* **Records from a data collection**
- - -

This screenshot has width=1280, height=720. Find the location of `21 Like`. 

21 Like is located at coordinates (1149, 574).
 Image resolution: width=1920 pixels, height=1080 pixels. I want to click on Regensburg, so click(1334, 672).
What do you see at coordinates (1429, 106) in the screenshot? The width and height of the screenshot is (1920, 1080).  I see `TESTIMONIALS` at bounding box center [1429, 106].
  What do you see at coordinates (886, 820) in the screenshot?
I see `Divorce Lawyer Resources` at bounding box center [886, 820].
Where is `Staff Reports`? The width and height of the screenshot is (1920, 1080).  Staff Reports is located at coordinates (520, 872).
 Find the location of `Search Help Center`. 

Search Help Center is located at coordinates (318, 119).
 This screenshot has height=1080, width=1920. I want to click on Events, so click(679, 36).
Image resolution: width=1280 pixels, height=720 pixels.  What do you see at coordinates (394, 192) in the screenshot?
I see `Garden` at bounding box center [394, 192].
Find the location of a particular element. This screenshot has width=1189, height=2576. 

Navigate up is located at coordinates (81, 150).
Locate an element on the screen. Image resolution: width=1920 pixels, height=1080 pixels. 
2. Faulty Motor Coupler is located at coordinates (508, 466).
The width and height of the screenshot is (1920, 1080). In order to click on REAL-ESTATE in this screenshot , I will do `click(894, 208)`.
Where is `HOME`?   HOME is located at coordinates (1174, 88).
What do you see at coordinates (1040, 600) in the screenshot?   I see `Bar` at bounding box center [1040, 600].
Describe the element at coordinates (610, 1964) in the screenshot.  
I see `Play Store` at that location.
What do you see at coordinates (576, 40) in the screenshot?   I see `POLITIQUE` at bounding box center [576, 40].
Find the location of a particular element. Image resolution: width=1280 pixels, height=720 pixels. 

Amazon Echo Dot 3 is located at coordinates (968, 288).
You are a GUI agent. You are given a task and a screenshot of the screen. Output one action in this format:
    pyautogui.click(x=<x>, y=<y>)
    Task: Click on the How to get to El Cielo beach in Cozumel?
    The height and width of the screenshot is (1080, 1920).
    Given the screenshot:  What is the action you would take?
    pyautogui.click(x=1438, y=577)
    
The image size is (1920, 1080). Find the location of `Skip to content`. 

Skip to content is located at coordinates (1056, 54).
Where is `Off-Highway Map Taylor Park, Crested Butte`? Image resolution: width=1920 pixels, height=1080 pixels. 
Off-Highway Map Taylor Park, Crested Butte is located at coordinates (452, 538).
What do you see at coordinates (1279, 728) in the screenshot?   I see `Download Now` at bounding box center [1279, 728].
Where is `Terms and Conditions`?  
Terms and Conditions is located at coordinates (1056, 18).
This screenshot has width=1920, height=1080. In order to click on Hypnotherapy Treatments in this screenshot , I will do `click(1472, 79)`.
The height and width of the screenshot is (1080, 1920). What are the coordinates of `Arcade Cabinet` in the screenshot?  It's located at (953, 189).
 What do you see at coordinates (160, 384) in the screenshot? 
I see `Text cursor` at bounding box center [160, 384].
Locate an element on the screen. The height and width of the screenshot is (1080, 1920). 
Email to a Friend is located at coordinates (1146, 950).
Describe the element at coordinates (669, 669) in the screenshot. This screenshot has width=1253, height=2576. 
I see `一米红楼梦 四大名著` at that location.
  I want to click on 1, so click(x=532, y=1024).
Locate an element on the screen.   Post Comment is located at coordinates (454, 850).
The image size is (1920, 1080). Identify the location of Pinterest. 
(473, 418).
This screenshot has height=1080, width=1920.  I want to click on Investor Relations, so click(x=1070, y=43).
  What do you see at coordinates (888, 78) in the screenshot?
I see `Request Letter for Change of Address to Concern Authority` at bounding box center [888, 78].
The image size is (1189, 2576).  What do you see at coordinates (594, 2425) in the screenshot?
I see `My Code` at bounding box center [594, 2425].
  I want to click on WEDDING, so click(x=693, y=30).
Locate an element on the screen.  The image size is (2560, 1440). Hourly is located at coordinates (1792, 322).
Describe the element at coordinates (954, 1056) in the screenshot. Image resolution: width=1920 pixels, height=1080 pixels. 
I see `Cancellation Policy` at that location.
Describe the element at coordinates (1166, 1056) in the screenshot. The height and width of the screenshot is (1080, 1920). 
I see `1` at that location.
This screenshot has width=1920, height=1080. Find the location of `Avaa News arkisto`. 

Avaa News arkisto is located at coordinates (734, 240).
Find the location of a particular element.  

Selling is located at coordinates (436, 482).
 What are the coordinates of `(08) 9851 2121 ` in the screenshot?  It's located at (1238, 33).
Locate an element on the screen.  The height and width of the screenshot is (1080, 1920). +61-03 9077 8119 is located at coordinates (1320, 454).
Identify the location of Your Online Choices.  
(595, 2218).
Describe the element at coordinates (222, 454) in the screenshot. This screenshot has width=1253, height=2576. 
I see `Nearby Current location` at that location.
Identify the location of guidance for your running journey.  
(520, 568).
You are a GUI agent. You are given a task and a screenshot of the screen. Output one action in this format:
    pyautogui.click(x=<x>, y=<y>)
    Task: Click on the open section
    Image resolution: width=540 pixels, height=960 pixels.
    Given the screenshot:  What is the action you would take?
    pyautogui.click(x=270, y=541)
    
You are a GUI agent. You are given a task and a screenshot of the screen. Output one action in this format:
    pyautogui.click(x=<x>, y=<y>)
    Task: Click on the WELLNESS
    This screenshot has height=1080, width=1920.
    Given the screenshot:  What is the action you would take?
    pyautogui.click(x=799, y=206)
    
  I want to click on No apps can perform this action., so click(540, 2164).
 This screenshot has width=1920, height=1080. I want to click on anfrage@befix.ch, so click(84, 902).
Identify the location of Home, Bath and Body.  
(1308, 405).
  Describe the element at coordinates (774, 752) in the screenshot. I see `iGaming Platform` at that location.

- - -

* **What is expected**
How many lines of the listing above contain the string "News"? Reply with only the number.

* **Answer to this problem**
2